Para Dawkins, todo comienza con ese conjunto de moléculas autoreproductivas que llamamos genes. Para protegerse y aumentar las probabilidades de reproducción, estos genes construyen "fortalezas" más o menos complejas, desde la ameba hasta la encina y el ser humano. Imaginar (saber) que somos la eficaz coraza de este gen determinado y determinante es a la vez una satisfacción y un consuelo, puesto que los laberintos de la metafísica, las angustias de la filosofía, los encantos de la religión y del arte, encuentran en las afirmaciones de Dawkins raíces de una solidez que anteriormente eran para mí inimaginables.

Si nuestra existencia se justifica como un instrumento para la supervivencia de los genes (y nada me incomoda saberme a mí mismo la creación de un ínfimo dios a quien, como aquél más grande soñado por Nietzsche, nada le importa la felicidad o la miseria de sus criaturas), entonces nuestra conciencia, la conciencia que tenemos de nosotros mismos, es sólo una calidad más para mejorar la eficacia de tal instrumento. Dawkins explica la existencia de nuestra autoconciencia a través del ejemplo de los ordenadores capaces de jugar al ajedrez. Un programa electrónico no puede incorporar todas las jugadas posibles que son, al decir de Dawkins, más numerosas que "átomos hay en el universo". Todo lo que puede hacer un técnico de programas, "como un padre enseñándole al hijo a jugar al ajedrez", es indicarle a la ordenadora los movimientos básicos, no por separado, no para cada posición inicial posible, sino en términos de ciertas reglas abreviadas. A partir de allí el ordenador funciona por sí mismo, aprendiendo a través de la experiencia del juego cuáles tácticas son las buenas y cuáles las malas. Para esto, no necesita estar frente a un verdadero adversario: el programa permite al ordenador "imaginar" las jugadas y proceder "como si" estuviese disputando una verdadera partida. Imaginación, entonces, es la habilidad que hemos desarrollado para mejor aprender a proteger nuestros genes tutelares.

MATERIAL PROPORCIONADO:
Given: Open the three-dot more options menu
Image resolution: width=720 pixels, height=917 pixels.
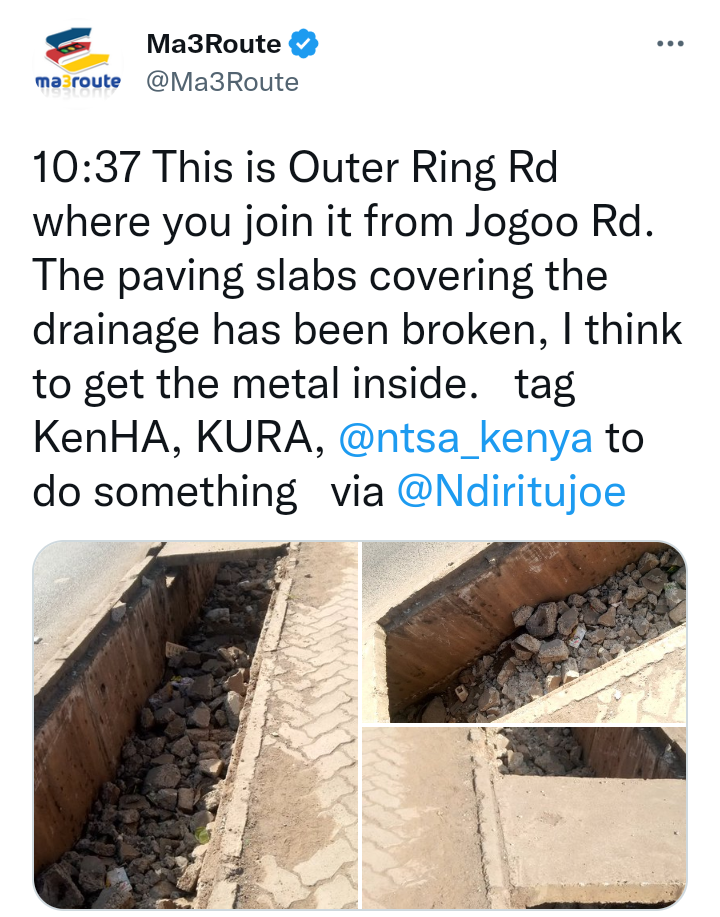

PREGUNTAS DE COMPRENSIÓN:
1. Responde las siguientes preguntas sobre el fragmento.
(a) ¿Qué construyen los genes para protegerse y aumentar sus probabilidades de reproducción?
(b) ¿Con qué ejemplo explica Dawkins la existencia de nuestra autoconciencia?
(c) Según Dawkins, ¿qué es más numeroso que los átomos del universo?
2. Reescribe el pasaje del fragmento que va desde "Para Dawkins, todo" hasta "para mí inimaginables.", y cambia "fortalezas" por "ciudadelas".
Las líneas no guardan ninguna relación con el fragmento.

RESPUESTAS EN ORDEN:
1.
(a) Construyen "fortalezas" más o menos complejas, desde la ameba hasta la encina y el ser humano.
(b) La explica con el ejemplo de los ordenadores capaces de jugar al ajedrez.
(c) Las jugadas posibles que un programa electrónico no puede incorporar.

2.
Para Dawkins, todo comienza con ese conjunto de moléculas autoreproductivas que llamamos genes. Para protegerse y aumentar las probabilidades de reproducción, estos genes construyen "ciudadelas" más o menos complejas, desde la ameba hasta la encina y el ser humano. Imaginar (saber) que somos la eficaz coraza de este gen determinado y determinante es a la vez una satisfacción y un consuelo, puesto que los laberintos de la metafísica, las angustias de la filosofía, los encantos de la religión y del arte, encuentran en las afirmaciones de Dawkins raíces de una solidez que anteriormente eran para mí inimaginables.